Never-ending Scales

Listen to the rhythm of the sound by turning your speakers on or by wearing your headphones and push the play button (>). What you’re hearing is known as a Shepard scale.



You’ll likely notice that the scale appears to be continually moving downwards, but only so far. Think of it as an auditory equivalent to the old-fashioned styled barber pole. So just how is this possible with a sound pattern?

The Paradox of Shepard Scales
It’s no easy task to describe what’s going on in Shepard scales, but if your intellectual curiosity has been melodiously tweaked, then keep on reading!

Sounds that we think of as having a “pitch” such as a note played on a musical instrument or a singing voice are typically complex signals that are composed of energy that vibrates at many varying frequency levels.

As an example, when a middle “C” is being sung, the sound produced contains energy not only at the “middle C pitch” that one hears (approx. 260Hz), but also across the range of harmonic frequencies: 520, 780, 1040 and so on – that is, multiple units of 260Hz.

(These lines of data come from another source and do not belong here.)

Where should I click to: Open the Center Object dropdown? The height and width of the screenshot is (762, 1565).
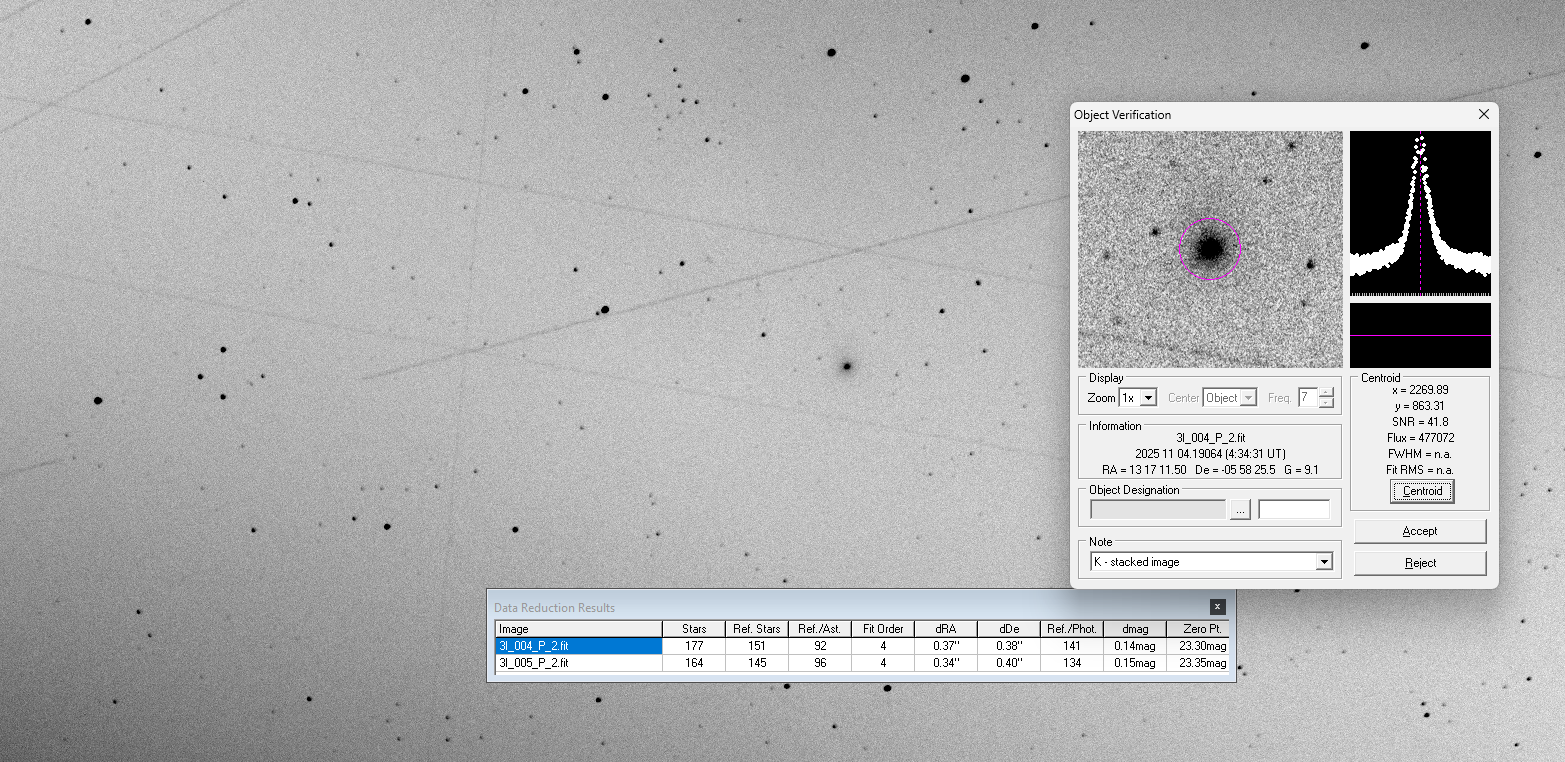[1248, 398]
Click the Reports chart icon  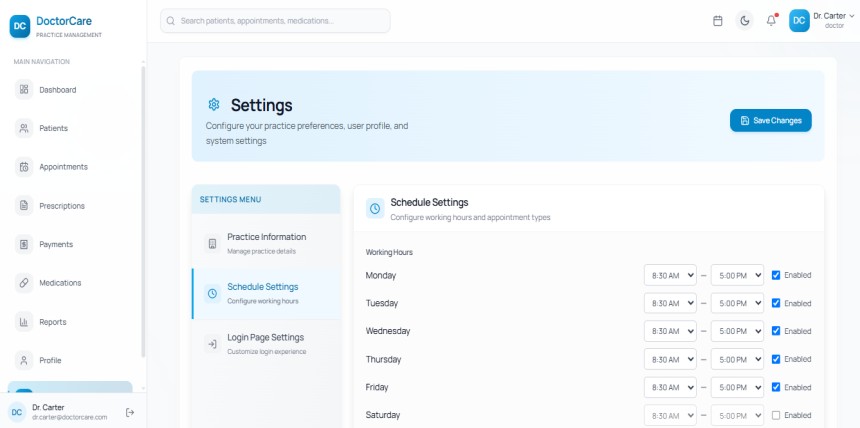(24, 322)
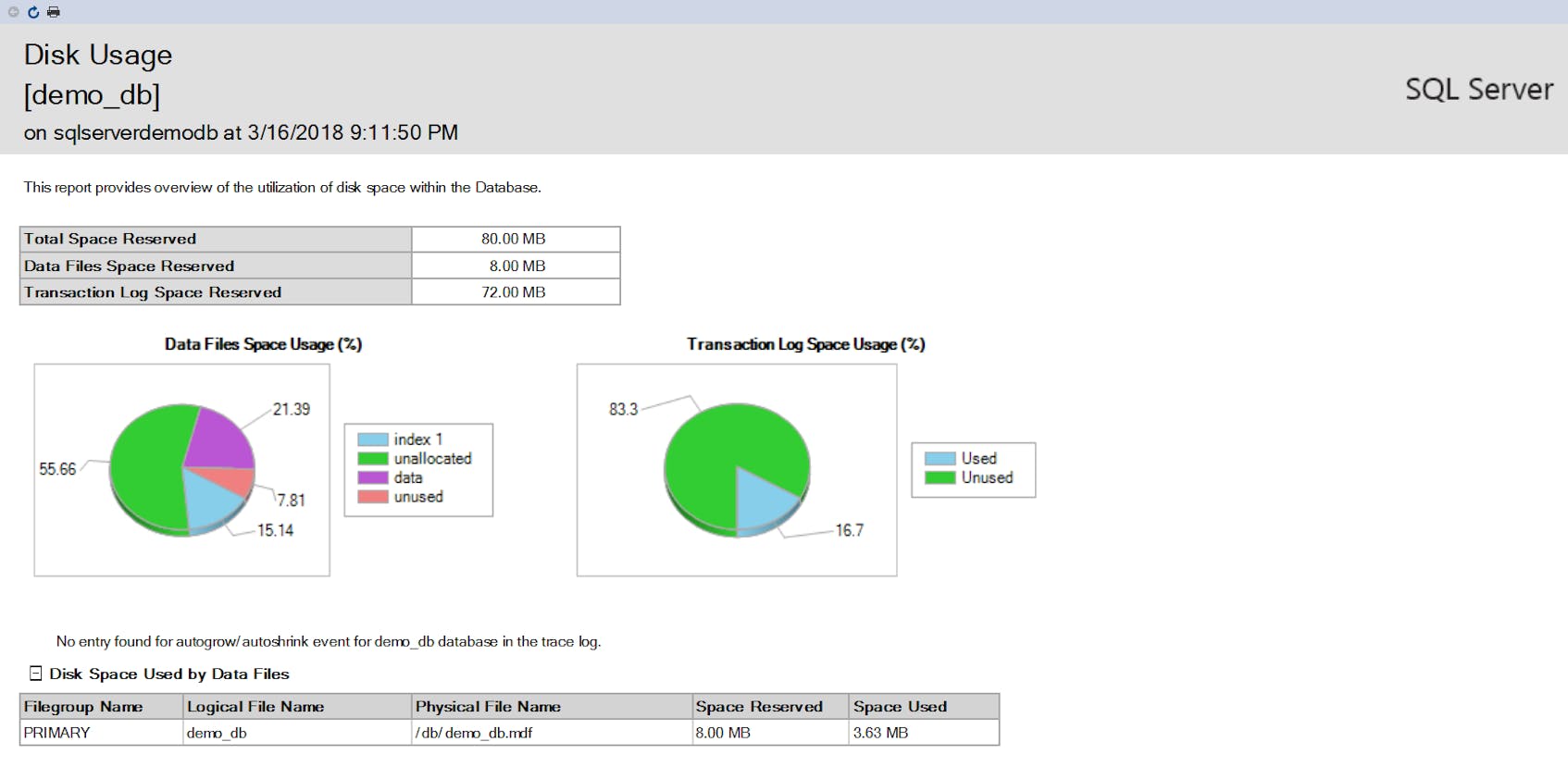This screenshot has width=1568, height=767.
Task: Click the green 'Unused' legend swatch
Action: click(x=940, y=478)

To determine which note is being sung, our auditory system uses this spacing, and not just the fact that 260HZ is the lowest frequency level. In actual fact, even if you erased all of the energy emitted at 260HZ, you would still be hearing the note as a middle C.

Shepard tones, as you have just heard, are uniquely different and consist of harmonics that are an octave apart. Each Shepard Tone is comprised only of octaves of the fundamental frequency, meaning that each successive frequency is twice that of the last one, so the ratios are 1, 2, 4, 8, 16, etc. (In the case of a “C,” there might be 130, 260, 520, 1040 Hz, etc. instead of the constant spacing of 260 Hz).

So although the presence of all of these frequencies tell us that it's some kind of a “C,” we can't use that constant 260 Hz spacing to determine exactly which “C” it is.

Making things even trickier, in Shepard tones the volume is set higher at a constant frequency that is unrelated to the pitch of the note (ex: 368 Hz). Tapering off to near silence at the higher and lower ends of the range, most of its energy are at the harmonics closest to the constant frequency, no matter what note you hear.

These elements make your brain record a seemingly implausible scale: one that constantly descends, and yet does not get any lower. The result we are left with are the musical contours of an "ever-ascending" scale, which is a sort of auditory analog to the ever-ascending staircase visual illusion as you see on the left.